Thereafter the Appellant appealed to the Court of Appeal where the issue at hand, was whether the Appellant should be expected to know about the limit of the EAT’s email server. The issue of the server’s limit is addressed in an HMCTS guide on its website entitled ‘I want to appeal to the Employment Appeal Tribunal (T440),’ which states:
“If you use email, the size of any one email, including attachments, should not exceed 10MB. If you attach scanned documents you should check that they do not exceed that size. If they do, you may need to rescan them at lower quality and/or send them in more than one email.”
In addition to being able to review T440 online, parties to an ET decision are routinely sent a covering letter referring them to booklet T426 entitled ‘The Judgment,’ which in turn refers parties to T440. However in this case HHJ Hand QC had made the finding that the Appellant had never received a hard copy of the Judgment and therefore had not received the covering letter referring to the booklets referred to above.

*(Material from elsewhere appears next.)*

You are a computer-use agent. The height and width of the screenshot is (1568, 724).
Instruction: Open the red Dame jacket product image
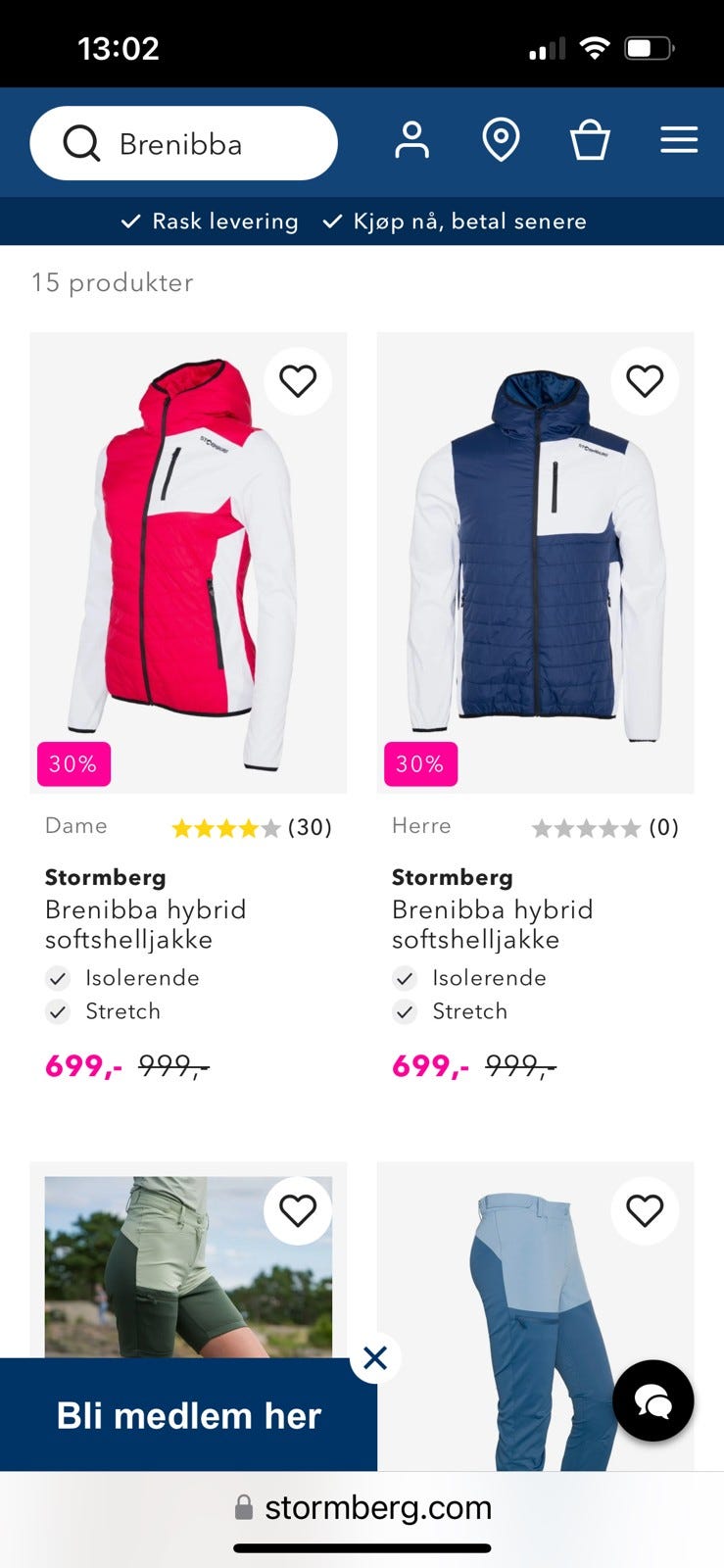188,563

Thus Lord Justice Underhill, with whom Lord Justice Baker and Sir Patrick Elias agreed, stated:
“I am inclined to think that the correct analysis is that the Appellant has provided a satisfactory explanation for missing the deadline, namely his (on the particular facts, reasonable) ignorance of the 10mb limit. But even if the view were taken that he ought to have found T440 for himself, despite not being directed to it, any failing in that regard seems to me to have been venial; and in circumstances where the cause of the problem was the EAT’s own system, and where service was correctly effected within an hour of the deadline, I believe that this is one of those exceptional cases where an extension was required as a matter of justice.”
Moreover Lord Justice Underhill went on to give further guidance as to how the EAT, as opposed to the litigant in person, could improve the situation in future as follows:
“I am bound to say, finally, that if, as the present case and the others to which I have referred suggest, it is common for the EAT server to be unable to cope with quite standard documentation that is not satisfactory. The best thing would obviously be for its capacity to be increased. But unless and until that is done consideration should be given to drawing attention to the problems rather more emphatically than is done at present. In particular:
(a) It might be better if the covering letter accompanying the judgment referred directly to T440 rather than leaving it to be found via T426, and made it clear that it ought to be read.
(b) T440 itself might point out (if this is indeed the case) that the 10mb limit is very easily exceeded if scanned documents are included. As Langstaff P says in Farmer, the problem is not really “highlighted” in the current draft.”
Thus whilst it was hoped that Barton had confirmed that a litigant in person would not be granted the benefit of the doubt, or given any latitude when it comes to complying with court orders it rules, unfortunately it may not be as simple as that. It would therefore appear that one cannot simply assume that the platitude ‘the rules are the rules and they apply to everyone’ applies in each case. It remains important to consider each matter on a fact-specific, case-by-case basis.